O programa é apoiado por 40 agências nacionais e internacionais, incluindo a OMS EURO, a Organização para a Cooperação e Desenvolvimento Econômico (OCDE) e o Banco Mundial. Estudos mundiais como esses são de suma importância para verificar as inequidades existentes entre os países desenvolvidos e os demais e propor estratégias capazes de diminuir essas desigualdades.
O uso de informações fidedignas nas ações de planejamento do cuidado tem se mostrado cada vez mais imprescindíveis. Desde a criação de campanhas educativas e de prevenção até a alocação de recursos humanos e a implementação de novas tecnologias, as ações tendem a ser mais assertivas se tivermos um panorama que nos mostre claramente a magnitude do problema a ser enfrentado.
O Brasil deveria estimular todos os entes federados a criarem e manterem seus registros de base populacional.

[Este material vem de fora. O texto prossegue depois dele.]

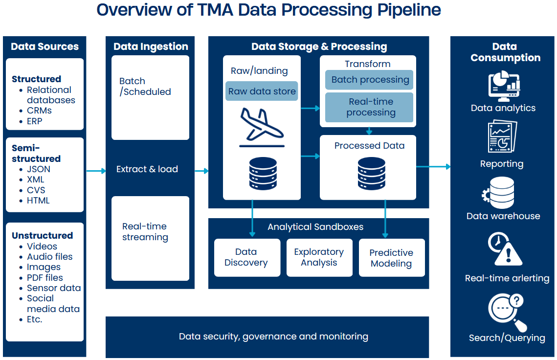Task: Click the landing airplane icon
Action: pos(262,128)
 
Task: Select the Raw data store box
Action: pos(262,91)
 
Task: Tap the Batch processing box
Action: pos(370,80)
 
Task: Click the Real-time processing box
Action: pos(370,107)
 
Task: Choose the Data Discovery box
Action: pos(247,257)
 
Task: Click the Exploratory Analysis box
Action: pos(319,257)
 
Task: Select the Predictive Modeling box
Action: pos(391,258)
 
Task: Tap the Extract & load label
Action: pos(147,169)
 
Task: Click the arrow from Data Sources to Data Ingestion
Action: pos(96,171)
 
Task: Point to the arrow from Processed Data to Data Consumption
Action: pos(433,167)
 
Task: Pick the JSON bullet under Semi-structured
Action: pos(38,169)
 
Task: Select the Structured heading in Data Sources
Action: pos(36,79)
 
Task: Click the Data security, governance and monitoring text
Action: pos(273,337)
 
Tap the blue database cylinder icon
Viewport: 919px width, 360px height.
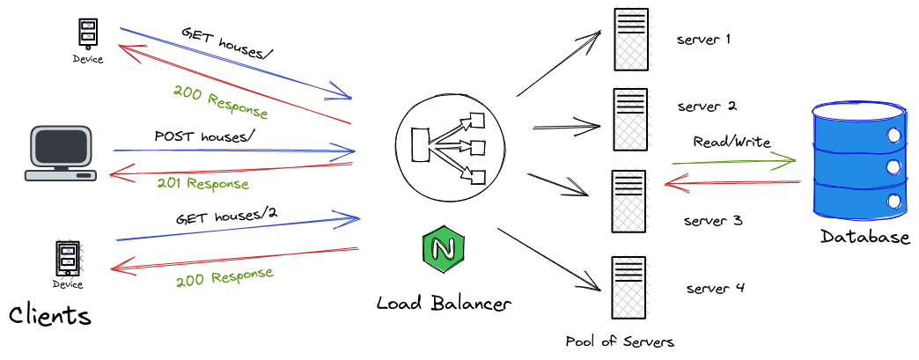pyautogui.click(x=857, y=164)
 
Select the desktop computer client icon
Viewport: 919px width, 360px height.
pyautogui.click(x=61, y=153)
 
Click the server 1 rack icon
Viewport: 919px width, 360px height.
pyautogui.click(x=631, y=40)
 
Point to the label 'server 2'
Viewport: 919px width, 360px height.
pyautogui.click(x=707, y=107)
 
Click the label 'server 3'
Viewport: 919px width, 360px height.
pyautogui.click(x=713, y=220)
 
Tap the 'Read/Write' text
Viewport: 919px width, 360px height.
pyautogui.click(x=732, y=142)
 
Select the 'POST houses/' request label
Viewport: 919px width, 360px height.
pyautogui.click(x=204, y=136)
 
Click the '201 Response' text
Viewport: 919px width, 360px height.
pyautogui.click(x=202, y=184)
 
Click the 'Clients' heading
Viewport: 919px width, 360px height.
pyautogui.click(x=50, y=315)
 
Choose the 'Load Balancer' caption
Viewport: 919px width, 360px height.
pyautogui.click(x=443, y=304)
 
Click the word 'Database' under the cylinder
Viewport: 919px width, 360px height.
pyautogui.click(x=864, y=237)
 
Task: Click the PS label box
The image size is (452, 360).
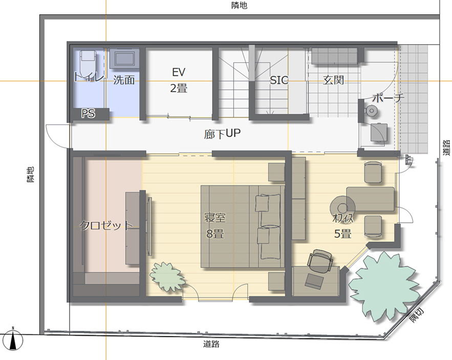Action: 88,113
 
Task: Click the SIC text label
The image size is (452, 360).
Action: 279,79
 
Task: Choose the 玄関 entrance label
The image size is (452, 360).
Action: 334,80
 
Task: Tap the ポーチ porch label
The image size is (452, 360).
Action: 388,98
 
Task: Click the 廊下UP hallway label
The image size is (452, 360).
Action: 222,134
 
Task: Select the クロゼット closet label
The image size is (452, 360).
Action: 106,225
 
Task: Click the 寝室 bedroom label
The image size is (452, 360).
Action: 215,218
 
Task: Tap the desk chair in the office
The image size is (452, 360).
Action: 320,261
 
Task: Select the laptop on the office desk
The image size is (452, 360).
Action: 315,281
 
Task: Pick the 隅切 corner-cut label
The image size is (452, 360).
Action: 417,315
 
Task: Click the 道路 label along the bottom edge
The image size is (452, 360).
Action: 211,344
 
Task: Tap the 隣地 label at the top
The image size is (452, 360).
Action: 239,5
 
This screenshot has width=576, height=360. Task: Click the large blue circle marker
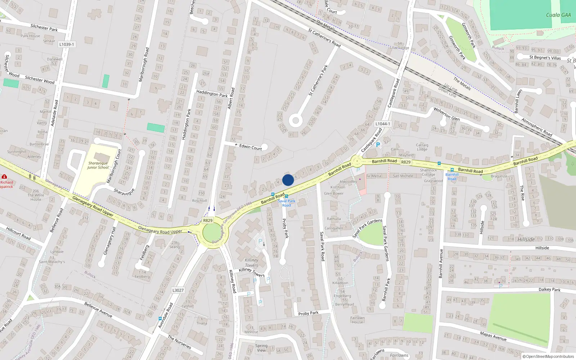tap(288, 180)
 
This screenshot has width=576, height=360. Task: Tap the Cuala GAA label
tap(558, 15)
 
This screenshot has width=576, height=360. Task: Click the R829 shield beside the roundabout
tap(208, 220)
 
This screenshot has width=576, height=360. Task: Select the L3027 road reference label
tap(178, 290)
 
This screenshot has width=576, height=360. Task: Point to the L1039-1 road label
tap(67, 44)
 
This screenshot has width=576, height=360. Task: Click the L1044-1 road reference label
tap(383, 124)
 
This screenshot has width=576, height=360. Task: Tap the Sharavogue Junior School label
tap(98, 165)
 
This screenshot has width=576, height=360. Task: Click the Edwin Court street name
tap(251, 147)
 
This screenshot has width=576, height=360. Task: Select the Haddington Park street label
tap(212, 94)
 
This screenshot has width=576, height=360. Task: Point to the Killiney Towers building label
tap(251, 262)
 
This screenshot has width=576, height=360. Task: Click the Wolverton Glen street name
tap(446, 114)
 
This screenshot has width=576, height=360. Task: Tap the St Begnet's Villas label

Hoje, esses registros são poucos, e nem todos com qualidade de informações que permitam ser incluídos em bases internacionais. Dentro desta nova política de enfrentamento do câncer, agora lei no País, os registros terão, certamente, um papel fundamental.
>>> Carmino Antônio de Souza é professor titular da Unicamp. Foi secretário de saúde do estado de São Paulo na década de 1990 (1993-1994), da cidade de Campinas entre 2013 e 2020 e Secretário-executivo da secretaria extraordinária de ciência, pesquisa e desenvolvimento em saúde do governo do estado de São Paulo em 2022. Diretor Científico da Associação Brasileira de Hematologia, Hemoterapia e Terapia Celular (ABHH). Atual presidente do Conselho de Curadores da Fundação Butantan e pesquisador responsável pelo CEPID CancerThera.
>>> Juliana Natívio é coordenadora da Vigilância dos Agravos e Doenças Crônicas Não Transmissíveis e Informações Epidemiológicas e responsável pelo Registro de Câncer de Base Populacional de Campinas – Departamento de Vigilância em Saúde (Devisa) da Secretaria Municipal de Saúde de Campinas.